Studio album by Willy DeVille
- Released: January 1, 1990 (France) December 28, 1990 (U.S.)
- Studios: Sea Saint (New Orleans, Louisiana)
- Genres: R&B, Blues, Soul
- Length: 32:12
- Labels: Sky Ranch (France) Orleans Records (U.S.)
- Producer: Carlo Ditta

Willy DeVille chronology
| Miracle (1987) | Victory Mixture (1990) | Backstreets of Desire (1992) |

= Victory Mixture =

Victory Mixture is a 1990 album by Willy DeVille. The album consists of cover versions of New Orleans R&B and soul classics by DeVille’s musical idols. Trouser Press said about the album, “A rootsy covers collection, Victory Mixture provides a welcome antidote to Miracle's misguided modernity, making the most of the singer's relocation to New Orleans with backup from such local legends as Allen Toussaint, Eddie Bo and Dr. John.”

Victory Mixture is unusual in that it was recorded without the use of overdubbing or sound editing, the idea being to record the songs in the same manner as they were recorded originally in the 1950s and early 1960s — without soundboard technology.

The album was released in Europe on the French Sky Ranch label; it was released a year later in the United States on the Orleans Records label, that label's second offering.

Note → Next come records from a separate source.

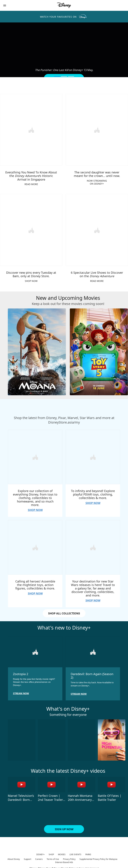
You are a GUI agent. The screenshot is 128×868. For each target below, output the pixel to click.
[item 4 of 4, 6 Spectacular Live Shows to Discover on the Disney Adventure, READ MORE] (97, 229)
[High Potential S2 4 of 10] (111, 738)
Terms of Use (53, 857)
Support (27, 857)
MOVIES (62, 853)
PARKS (88, 853)
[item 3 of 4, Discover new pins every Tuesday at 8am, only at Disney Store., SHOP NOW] (31, 229)
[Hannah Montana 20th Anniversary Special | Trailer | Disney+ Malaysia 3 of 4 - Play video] (81, 783)
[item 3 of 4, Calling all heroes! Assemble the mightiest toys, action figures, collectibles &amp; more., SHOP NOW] (35, 546)
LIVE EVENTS (75, 853)
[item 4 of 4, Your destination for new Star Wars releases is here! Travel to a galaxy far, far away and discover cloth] (93, 546)
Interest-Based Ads (64, 861)
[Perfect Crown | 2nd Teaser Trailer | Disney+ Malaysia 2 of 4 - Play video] (51, 783)
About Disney (14, 857)
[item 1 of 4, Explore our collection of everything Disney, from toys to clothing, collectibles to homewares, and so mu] (35, 456)
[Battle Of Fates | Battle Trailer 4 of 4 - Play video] (111, 783)
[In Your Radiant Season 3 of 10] (81, 738)
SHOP (51, 853)
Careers (39, 857)
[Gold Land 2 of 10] (51, 738)
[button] (5, 5)
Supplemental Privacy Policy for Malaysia (98, 857)
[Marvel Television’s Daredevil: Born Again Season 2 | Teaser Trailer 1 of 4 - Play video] (22, 783)
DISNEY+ (41, 853)
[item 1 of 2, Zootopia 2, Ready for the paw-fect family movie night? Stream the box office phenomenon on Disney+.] (35, 650)
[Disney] (64, 5)
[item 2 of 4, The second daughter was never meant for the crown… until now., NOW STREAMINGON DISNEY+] (97, 129)
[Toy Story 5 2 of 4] (99, 351)
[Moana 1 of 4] (37, 351)
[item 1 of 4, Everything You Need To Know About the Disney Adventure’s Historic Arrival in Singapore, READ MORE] (31, 129)
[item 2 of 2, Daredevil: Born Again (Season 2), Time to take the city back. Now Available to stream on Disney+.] (93, 650)
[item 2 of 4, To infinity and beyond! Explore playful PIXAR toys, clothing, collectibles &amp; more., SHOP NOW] (93, 456)
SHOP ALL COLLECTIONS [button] (64, 612)
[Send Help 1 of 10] (22, 738)
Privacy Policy (69, 857)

The success of Victory Mixture in Europe ensured the label's continuing operation.

Professional ratings
Review scores
| Source | Rating |
| Allmusic | Star |

==Origins of Victory Mixture==
In 1988, Willy DeVille relocated from New York to New Orleans. He told Leap in the Dark: "I was tired of being 'Willy DeVille,' walking out of my building and having to be the guy who was up on stage all the time, even when I wasn't performing. I wanted to get away from that. So I got down there (to New Orleans) and it was as if this famous guy had come to town, and I didn't want that. So I decided to do an album with a bunch of the musicians from down there, the music of New Orleans."

DeVille told Sheila Rene about the beginnings of Victory Mixture:
A friend of mine (Carlo Ditta) who owns Orleans Records here in New Orleans approached me with the idea of working with him on a Delta record, a blues record where you just play acoustic and do what you want to do. There's so much good material here in New Orleans from the early 50s and 60s, and he still had a box of 45s. We went through them, and there were all these hit records that weren't hit records; maybe regional hits by artists from New Orleans. I picked out the stuff that worked with my voice.

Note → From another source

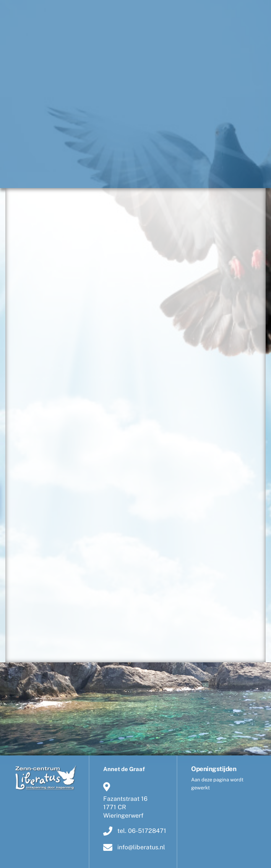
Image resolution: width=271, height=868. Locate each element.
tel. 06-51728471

I got all the original guys to come back in, like Earl King, Dr. John and Eddie Bo. Allen Toussaint played side piano. I brought in the rhythm section of The Meters on a couple of cuts. We call it the "little" record. It's funny, because I was just trying to get them money, the writers of the songs, 'cause they all got ripped off in the 50s and 60s. They were all fascinated, and Dr. John convinced them that they wouldn't get ripped off by this northern white boy. That's when I crossed over to being a local here in New Orleans.

We were all pleased with it. It's recorded the way it was originally done back then. It's live with no overdubs anywhere, no digital, no editing. We played the song several times and just picked the best take...the one that was the most natural.

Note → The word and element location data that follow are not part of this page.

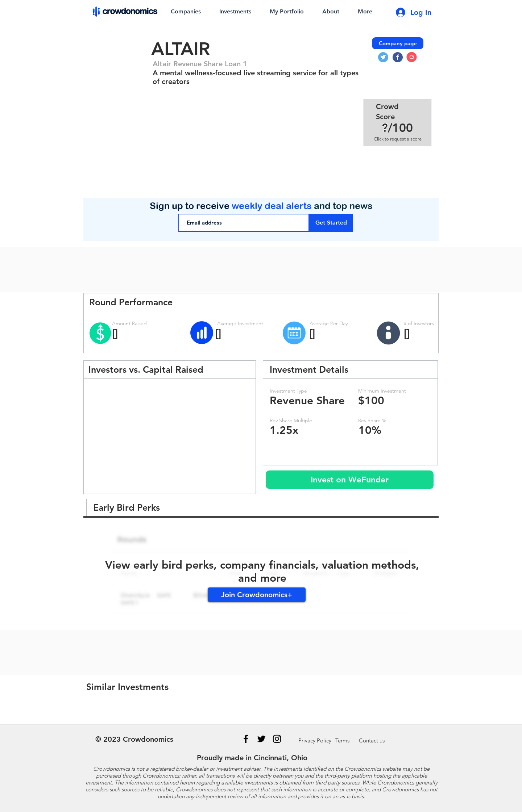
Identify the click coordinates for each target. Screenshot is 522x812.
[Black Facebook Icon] (246, 739)
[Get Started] (331, 223)
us (372, 740)
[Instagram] (277, 739)
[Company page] (398, 43)
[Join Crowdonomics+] (257, 595)
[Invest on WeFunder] (349, 480)
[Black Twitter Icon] (261, 739)
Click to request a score (398, 139)
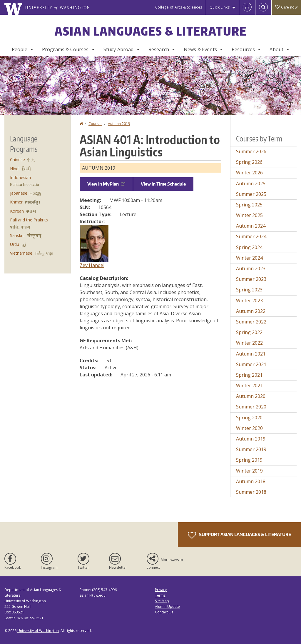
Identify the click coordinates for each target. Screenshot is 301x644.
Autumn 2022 (251, 311)
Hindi (15, 168)
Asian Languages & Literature (150, 31)
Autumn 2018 (251, 481)
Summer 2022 (251, 322)
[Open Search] (263, 7)
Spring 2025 (249, 205)
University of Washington (38, 630)
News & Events (200, 49)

Producer Carlo Ditta described the birth of the album this way:
Back in New Orleans I got the word that Willy DeVille was living in town and asking after me. I showed up with my latest CDs, including my Guitar Slim Jr. Grammy nomination, and convinced him that I needed to produce a reverse-crossover roots record on him. I played him a bunch of my old New Orleans R&B 45s, including sides by Ernie K-Doe, Earl King, Irma Thomas, Huey Smith and the Pitter Pats, Oliver Morgan, and Champion Jack Dupree, and with the help of Allen Toussaint, Dr. John, Leo Nocentelli, George Porter, Kerry Brown and a host of other local talent, we crafted an album at Sea Saint Studios titled Victory Mixture. I licensed it to my old friend, Phillippe LeBras, and he put it out in France on his new label, Sky Ranch. It sold over 100,000 units in Europe very quickly—our first gold disc.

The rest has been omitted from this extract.